Qué ilusa es la humanidad. Comenzó la sociedad a mentalizarse en lo referente a la igualdad de hombre y mujer,  y a pesar de unos cuantos detalles aún deficitarios,  avanzábamos pasito a pasito. Pero no. Hoy una crónica nos advierte que los más jóvenes aún prefieren, para ligar,  a las nenas ingenuas y bobitas.

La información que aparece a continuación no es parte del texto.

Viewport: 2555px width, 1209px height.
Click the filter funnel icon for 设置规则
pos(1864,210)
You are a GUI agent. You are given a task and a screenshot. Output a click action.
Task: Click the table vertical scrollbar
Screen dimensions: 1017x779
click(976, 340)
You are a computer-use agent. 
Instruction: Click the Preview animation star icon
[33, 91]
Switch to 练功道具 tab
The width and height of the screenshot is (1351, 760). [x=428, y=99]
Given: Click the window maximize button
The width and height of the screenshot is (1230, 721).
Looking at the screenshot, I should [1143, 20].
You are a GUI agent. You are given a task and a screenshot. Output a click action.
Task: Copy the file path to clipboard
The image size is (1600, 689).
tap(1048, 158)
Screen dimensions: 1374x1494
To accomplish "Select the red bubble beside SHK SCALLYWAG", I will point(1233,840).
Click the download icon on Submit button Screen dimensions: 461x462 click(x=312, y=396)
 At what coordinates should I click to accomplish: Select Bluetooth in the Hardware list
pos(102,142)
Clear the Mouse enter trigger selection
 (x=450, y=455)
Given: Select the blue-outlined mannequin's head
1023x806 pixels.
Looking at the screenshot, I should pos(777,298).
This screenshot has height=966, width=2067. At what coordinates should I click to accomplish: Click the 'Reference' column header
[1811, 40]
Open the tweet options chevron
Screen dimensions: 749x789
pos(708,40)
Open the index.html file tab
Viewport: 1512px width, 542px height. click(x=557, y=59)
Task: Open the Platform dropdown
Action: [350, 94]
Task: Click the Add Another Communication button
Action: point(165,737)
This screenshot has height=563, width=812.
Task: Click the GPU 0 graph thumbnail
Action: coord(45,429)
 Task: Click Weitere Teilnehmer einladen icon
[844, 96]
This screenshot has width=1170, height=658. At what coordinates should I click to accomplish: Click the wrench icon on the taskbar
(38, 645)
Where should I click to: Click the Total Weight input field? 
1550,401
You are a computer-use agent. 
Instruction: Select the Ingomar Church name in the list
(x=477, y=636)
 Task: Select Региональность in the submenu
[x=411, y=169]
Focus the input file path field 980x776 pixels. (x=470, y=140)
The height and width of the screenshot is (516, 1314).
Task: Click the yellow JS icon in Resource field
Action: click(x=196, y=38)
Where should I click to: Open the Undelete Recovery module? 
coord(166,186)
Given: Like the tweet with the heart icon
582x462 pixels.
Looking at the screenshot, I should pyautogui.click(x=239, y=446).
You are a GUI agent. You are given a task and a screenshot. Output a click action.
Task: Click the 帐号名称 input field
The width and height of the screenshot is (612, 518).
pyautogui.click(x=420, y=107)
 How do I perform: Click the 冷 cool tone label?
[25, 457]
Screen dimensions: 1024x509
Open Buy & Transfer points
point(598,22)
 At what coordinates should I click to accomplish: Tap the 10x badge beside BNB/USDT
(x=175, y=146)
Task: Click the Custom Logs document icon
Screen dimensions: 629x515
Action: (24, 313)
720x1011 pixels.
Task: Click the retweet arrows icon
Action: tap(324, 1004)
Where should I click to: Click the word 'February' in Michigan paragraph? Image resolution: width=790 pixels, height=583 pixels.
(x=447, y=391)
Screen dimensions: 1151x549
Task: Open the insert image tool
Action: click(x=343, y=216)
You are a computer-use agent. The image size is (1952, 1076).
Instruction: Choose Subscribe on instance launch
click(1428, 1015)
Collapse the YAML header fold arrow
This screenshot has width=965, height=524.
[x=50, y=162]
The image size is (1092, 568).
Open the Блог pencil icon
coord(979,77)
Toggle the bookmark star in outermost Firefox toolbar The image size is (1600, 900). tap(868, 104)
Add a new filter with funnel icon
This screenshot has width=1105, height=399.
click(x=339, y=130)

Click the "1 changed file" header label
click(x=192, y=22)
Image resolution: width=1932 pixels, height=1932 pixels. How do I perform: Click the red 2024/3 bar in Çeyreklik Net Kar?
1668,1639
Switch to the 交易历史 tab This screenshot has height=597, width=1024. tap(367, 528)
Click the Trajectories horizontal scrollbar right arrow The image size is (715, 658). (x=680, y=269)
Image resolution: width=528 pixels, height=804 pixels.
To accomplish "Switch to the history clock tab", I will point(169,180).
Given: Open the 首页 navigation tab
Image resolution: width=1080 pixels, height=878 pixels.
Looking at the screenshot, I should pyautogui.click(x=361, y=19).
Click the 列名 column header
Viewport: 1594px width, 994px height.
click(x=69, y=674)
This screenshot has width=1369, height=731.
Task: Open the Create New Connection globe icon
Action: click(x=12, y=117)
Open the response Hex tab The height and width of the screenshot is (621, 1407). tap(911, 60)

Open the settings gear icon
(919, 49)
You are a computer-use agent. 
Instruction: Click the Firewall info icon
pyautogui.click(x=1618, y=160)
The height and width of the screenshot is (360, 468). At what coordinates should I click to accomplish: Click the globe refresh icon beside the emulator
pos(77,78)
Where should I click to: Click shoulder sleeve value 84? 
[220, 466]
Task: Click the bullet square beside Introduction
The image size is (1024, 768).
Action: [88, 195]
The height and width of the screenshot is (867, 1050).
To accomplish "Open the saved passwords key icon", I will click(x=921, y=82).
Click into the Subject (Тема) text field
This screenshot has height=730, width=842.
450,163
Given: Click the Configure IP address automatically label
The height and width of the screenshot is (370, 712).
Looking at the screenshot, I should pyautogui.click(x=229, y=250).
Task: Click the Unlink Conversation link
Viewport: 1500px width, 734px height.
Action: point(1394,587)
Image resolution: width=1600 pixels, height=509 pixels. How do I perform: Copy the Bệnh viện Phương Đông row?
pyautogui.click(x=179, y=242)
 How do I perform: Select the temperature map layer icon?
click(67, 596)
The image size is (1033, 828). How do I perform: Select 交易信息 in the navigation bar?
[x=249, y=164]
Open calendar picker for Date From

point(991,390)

Y ellas, si quieren comerse una rosca, pues a lo de siempre: a sobreactuar y dar la imagen que determinado tipo de hombre prefiere, con lo nefasto que puede resultar semejante juego que es igual a mentir de manera hipócrita  e ignorante.

 

Se meten en la boca del lobo.

 

Con el tiempo “y una caña” el verdadero yo ha de aflorar, y al pariente no le va a dar ninguna alegría descubrir que lo que él creía una sierva calladita y tierna, se convierta en la reencarnación de Madame Curie... No, por supuesto que no, porque sólo un hombre bien educado e inteligente no quiere a su lado una tonta.

 

Los jóvenes han de mentalizarse de continuo con las nuevas tendencias ya que la realidad está viciada y no basta una generación para mudar hábitos.